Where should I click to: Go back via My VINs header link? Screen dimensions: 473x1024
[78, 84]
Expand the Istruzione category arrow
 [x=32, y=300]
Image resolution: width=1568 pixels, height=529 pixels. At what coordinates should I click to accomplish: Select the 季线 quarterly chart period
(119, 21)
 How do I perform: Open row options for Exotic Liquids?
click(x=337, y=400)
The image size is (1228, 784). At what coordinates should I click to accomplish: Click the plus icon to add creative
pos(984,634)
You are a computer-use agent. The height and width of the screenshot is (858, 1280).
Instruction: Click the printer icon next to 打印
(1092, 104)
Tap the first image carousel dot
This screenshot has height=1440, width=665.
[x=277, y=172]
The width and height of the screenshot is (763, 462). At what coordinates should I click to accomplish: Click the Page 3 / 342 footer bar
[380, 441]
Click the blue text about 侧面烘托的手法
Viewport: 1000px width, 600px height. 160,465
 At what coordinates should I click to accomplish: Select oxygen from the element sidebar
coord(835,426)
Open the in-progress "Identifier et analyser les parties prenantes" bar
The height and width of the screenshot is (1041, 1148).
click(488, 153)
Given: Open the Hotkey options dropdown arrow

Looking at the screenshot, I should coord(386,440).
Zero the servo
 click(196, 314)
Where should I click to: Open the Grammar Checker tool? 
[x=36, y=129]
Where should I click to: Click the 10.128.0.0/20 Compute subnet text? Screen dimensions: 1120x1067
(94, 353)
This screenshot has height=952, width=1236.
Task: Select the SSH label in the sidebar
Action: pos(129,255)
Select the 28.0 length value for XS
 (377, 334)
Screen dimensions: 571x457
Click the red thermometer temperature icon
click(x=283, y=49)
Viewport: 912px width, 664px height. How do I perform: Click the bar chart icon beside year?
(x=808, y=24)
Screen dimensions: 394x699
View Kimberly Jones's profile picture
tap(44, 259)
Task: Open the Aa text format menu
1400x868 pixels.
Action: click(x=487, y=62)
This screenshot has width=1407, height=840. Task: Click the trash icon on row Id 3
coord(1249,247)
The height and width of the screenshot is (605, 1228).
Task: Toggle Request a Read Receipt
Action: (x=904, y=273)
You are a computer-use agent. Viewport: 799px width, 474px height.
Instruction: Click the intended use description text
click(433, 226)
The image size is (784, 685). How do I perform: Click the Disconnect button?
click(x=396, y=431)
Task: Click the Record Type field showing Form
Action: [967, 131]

- **TASK GOAL**: The data above should be duplicated exactly and completely.

- **RESULT**:
Where should I click to: Go back via My VINs header link? Screen dimensions: 473x1024
[78, 84]
Expand the Istruzione category arrow
 [x=32, y=300]
Image resolution: width=1568 pixels, height=529 pixels. At what coordinates should I click to accomplish: Select the 季线 quarterly chart period
(119, 21)
 How do I perform: Open row options for Exotic Liquids?
click(x=337, y=400)
The image size is (1228, 784). At what coordinates should I click to accomplish: Click the plus icon to add creative
pos(984,634)
You are a computer-use agent. The height and width of the screenshot is (858, 1280).
Instruction: Click the printer icon next to 打印
(1092, 104)
Tap the first image carousel dot
This screenshot has height=1440, width=665.
[x=277, y=172]
The width and height of the screenshot is (763, 462). At what coordinates should I click to accomplish: Click the Page 3 / 342 footer bar
[380, 441]
Click the blue text about 侧面烘托的手法
Viewport: 1000px width, 600px height. 160,465
 At what coordinates should I click to accomplish: Select oxygen from the element sidebar
coord(835,426)
Open the in-progress "Identifier et analyser les parties prenantes" bar
The height and width of the screenshot is (1041, 1148).
click(488, 153)
Given: Open the Hotkey options dropdown arrow

Looking at the screenshot, I should coord(386,440).
Zero the servo
 click(196, 314)
Where should I click to: Open the Grammar Checker tool? 
[x=36, y=129]
Where should I click to: Click the 10.128.0.0/20 Compute subnet text? Screen dimensions: 1120x1067
(94, 353)
This screenshot has height=952, width=1236.
Task: Select the SSH label in the sidebar
Action: pos(129,255)
Select the 28.0 length value for XS
 (377, 334)
Screen dimensions: 571x457
Click the red thermometer temperature icon
click(x=283, y=49)
Viewport: 912px width, 664px height. How do I perform: Click the bar chart icon beside year?
(x=808, y=24)
Screen dimensions: 394x699
View Kimberly Jones's profile picture
tap(44, 259)
Task: Open the Aa text format menu
1400x868 pixels.
Action: click(x=487, y=62)
This screenshot has width=1407, height=840. Task: Click the trash icon on row Id 3
coord(1249,247)
The height and width of the screenshot is (605, 1228).
Task: Toggle Request a Read Receipt
Action: (x=904, y=273)
You are a computer-use agent. Viewport: 799px width, 474px height.
Instruction: Click the intended use description text
click(433, 226)
The image size is (784, 685). How do I perform: Click the Disconnect button?
click(x=396, y=431)
Task: Click the Record Type field showing Form
Action: [967, 131]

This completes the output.